-- Begin PAGE EXTRACT --

The implementation of vNUMA is around 10,000 lines of code. Of this around 4,000 lines constitute a generic Itanium virtual machine monitor, the DSM system is around 3,000 lines, and the remainder deals with machine-specific initialisation and fault handling. In total the hypervisor code segment is about 450KiB (Itanium is notorious for low code density).
Besides generic protocol optimisations, we used a number of implementation techniques to optimise performance, which we discuss in this section. Some of these are processor-independent, others make use of particular Itanium features (but similar optimisations can be made for other ISAs).
A naïve DSM implementation suffers from a page thrashing problem, indicated in Figure 5. If two nodes simultaneously write to a page, the page may be transferred back and forth with no useful work done. A frequently-used solution to this problem is to introduce an artificial delay to break the livelock. However, this is non-optimal by design, as there is no easy way to determine an appropriate delay, and the approach increases latency. Instead, we use an approach that guarantees that at least one instruction is executed before a page is transferred.
One way to implement this is by putting the machine into single-step mode after receipt of a page, and not processing any page requests until the trap that is caused by the execution of the next instruction is processed (at which time normal execution mode is resumed).
A cheaper alternative (implemented in vNUMA) is to consult the performance-monitor register that counts retired instructions to determine whether progress has been made since the last page transfer. (Note that checking the instruction pointer is not sufficient, as the code might be executing a tight loop, which could mask progress.) If lack of progress is detected, then one could fall back to the single-step approach. Instead we optimistically continue and re-check after a short delay. While this is similar to the timed-backoff scheme implemented in other DSM systems, vNUMA can use a very short delay to minimise latency, as the hypervisor can prevent preemption and thus ensure the opportunity for progress.
A complication of the chosen scheme is that one instruction may access several pages, up to four on the Itanium (an instruction page, a data page and two register-stack engine pages). This introduces the possibility of a circular wait condition, and thus deadlock.

-- End PAGE EXTRACT --
-- Begin ROWS --

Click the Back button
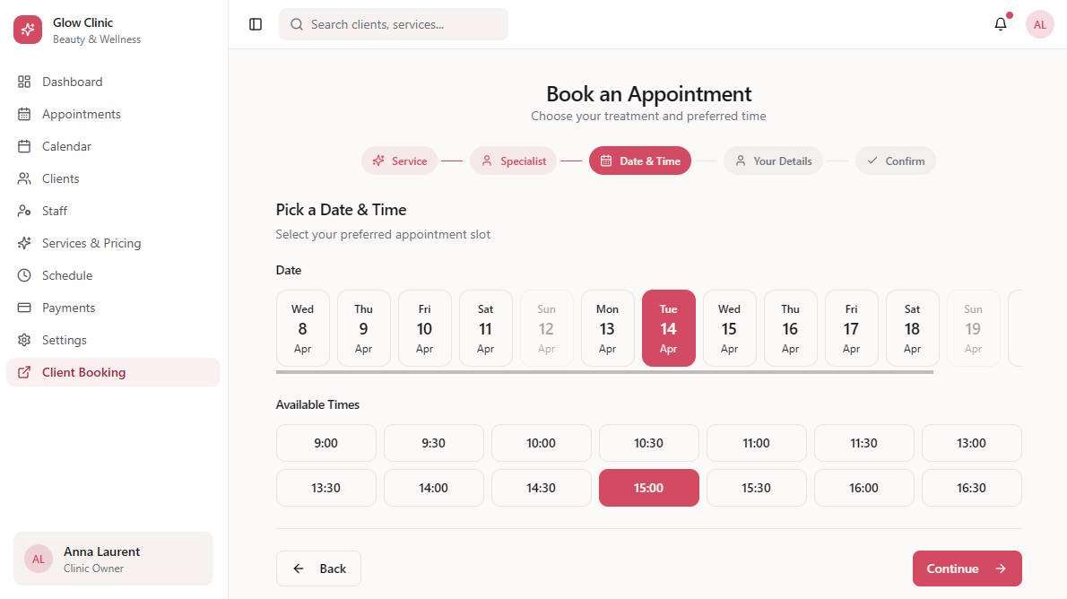Viewport: 1067px width, 599px height. [x=318, y=569]
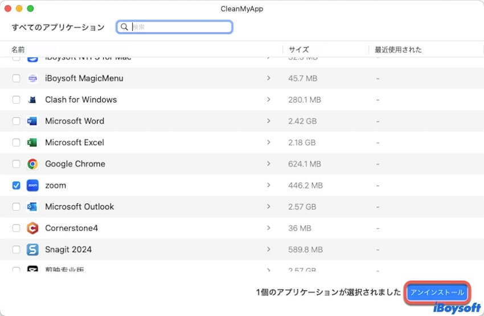Click the Microsoft Excel app icon
Image resolution: width=484 pixels, height=316 pixels.
32,142
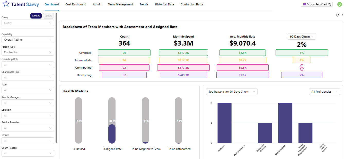The image size is (344, 159).
Task: Click the Assessed progress gauge
Action: pos(78,120)
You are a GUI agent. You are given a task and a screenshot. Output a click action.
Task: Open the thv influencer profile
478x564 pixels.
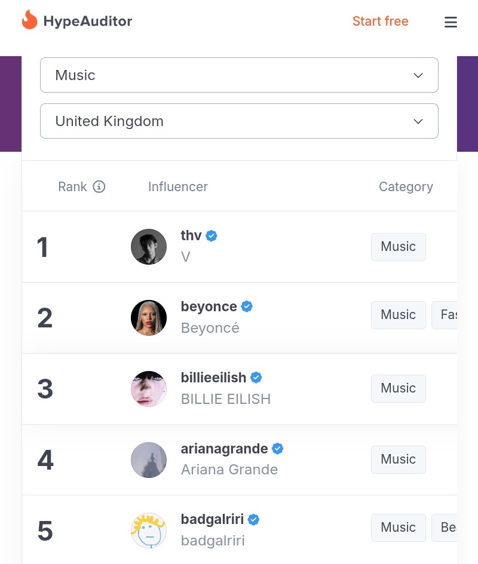(191, 235)
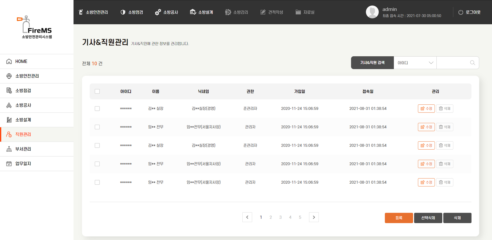
Task: Click the 선택삭제 button
Action: 428,218
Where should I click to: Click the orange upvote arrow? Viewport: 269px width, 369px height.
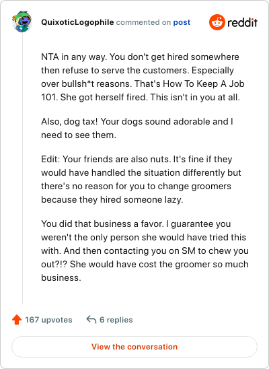coord(17,320)
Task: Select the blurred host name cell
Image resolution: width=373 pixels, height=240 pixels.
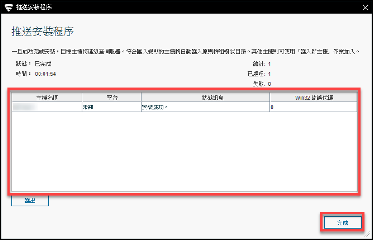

-- End ROWS --

▶ [GIVEN PROBLEM 1]: Summarize the vNUMA passage in two sentences.
▶ [GIVEN PROBLEM 2]: According to the vNUMA passage, roughly how many lines of code make up the DSM system?
▶ [GIVEN PROBLEM 3]: Carry on writing the vNUMA passage after its final sentence.

▶ [RESPONSE 1]: vNUMA is implemented in about 10,000 lines of code, including a generic Itanium virtual machine monitor and a DSM system, and it uses several techniques to optimize performance. To avoid page thrashing without an artificial delay, it checks the performance-monitor register that counts retired instructions to see whether progress has been made since the last page transfer, and if none has, it re-checks after a very short delay.

▶ [RESPONSE 2]: Around 3,000 lines.

▶ [RESPONSE 3]:
We prevent deadlock by applying the anti-livelock algorithm only to pages accessed via explicit data references, and not instruction or register stack pages. Since the data reference is always logically the last reference made by an instruction — occuring after the instruction reference, and after any register stack accesses — instruction completion is guaranteed once the data page is obtained, and there is no possibility of deadlock. Indeed it is not necessary to apply the livelock prevention algorithm for instruction and register stack references, since instruction accesses are always reads, and the Itanium architecture specifies that register-stack pages should not be simultaneously accessed by multiple CPUs (or undefined processor behaviour could result). Even if a malicious application were to invoke this livelock case, it would not prevent the operating system from taking control and the process could be killed. Thus, this strategy prevents livelock in a well-behaved operating system while also preventing any possibility of deadlock.
On some other architectures such as x86, this approach might still result in deadlock, since a single instruction may access several data pages. One possibility would be to release pages after a random period of time, even if no progress is made. In the worst case, this re-introduces the problems associated with backoff algorithms, but should perform better in the common case, while ensuring that a permanent deadlock does not occur.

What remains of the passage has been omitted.